If we run EVRP instead of each VRP pass, we get the following results:

Number of EVRP1 cases :   5789
Number of EVRP2 cases :   7521
Number of EVRP3 cases :   2240
 combined EVRP2/3:   9761

so the EVRP passes find an additional 4569 opportunities,  or 88% 
more. This initially surprised me until it occurred to me that this is 
probably due to the pruning require for ASSERT_EXPRs, which means it 
never had a chance to see some of those cases.
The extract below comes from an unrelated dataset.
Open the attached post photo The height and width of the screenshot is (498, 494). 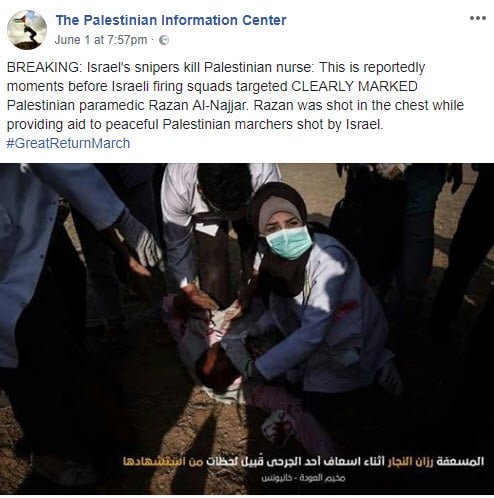[247, 329]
Notice how the second 
pass appears far more effective now.
Wow.  It'd be nice to know for sure if it's the pruning, but the data is 
pretty clear, EVRP does a considerably better job.
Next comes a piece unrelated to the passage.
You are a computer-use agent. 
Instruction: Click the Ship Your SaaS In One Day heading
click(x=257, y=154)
Regarding what we would miss if we took VRP out, if we run  EVRP 
passes first then a VRP pass immediately after, we see what VRP finds 
that EVRP cannot:


Number of EVRP2 cases :  7521
Number of VRP1 cases :   11
Number of EVRP3 cases :  2269
Number of VRP2 cases :   54

I have looked at some of these, and so far they all appear to be cases 
which are solved via the iteration model VRP uses. regardless, missing 
65 cases and getting 4569 new ones would seem to be a win. I will 
continue to investigate them.
Well, that would seem to support our long-held belief that the iteration 
step just isn't that important.  Good to finally get a confirmation.





== Performance ==

The threading work has been pulled out of VRP, so we get a better idea 
of what VRPs time really is. we're showing about a 58% slowdown in VRP 
over the 2 passes.  I've begun investigating because it shouldn't be 
off by that much, Im seeing a lot of excess time being wasted with 
callback queries from the substitute_and_fold engine when processing 
PHIs.  It should be possible to bring this all back in line as that 
isnt the model ranger should be using anyway.
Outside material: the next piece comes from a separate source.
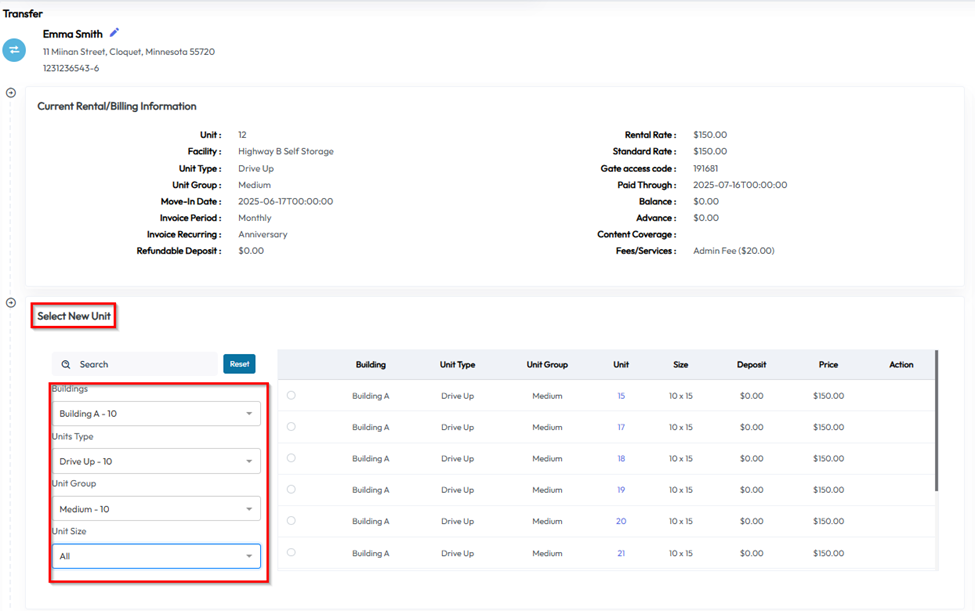Click the unit table vertical scrollbar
I figured while I'm looking into the performance side of it, maybe we 
should start talking about whether we want to replace one or both of 
the VRP passes with an EVRP instance.



I see 3 primary options:
1 - replace both VRP passes with EVRP instances.
2 - replace VRP2 with EVRP2
3 - Replace neither, leave it as is.

I figure since the second pass of VRP doesn't get a lot to start with, 
it probably doesn't make sense to replace VRP1 and not VRP2.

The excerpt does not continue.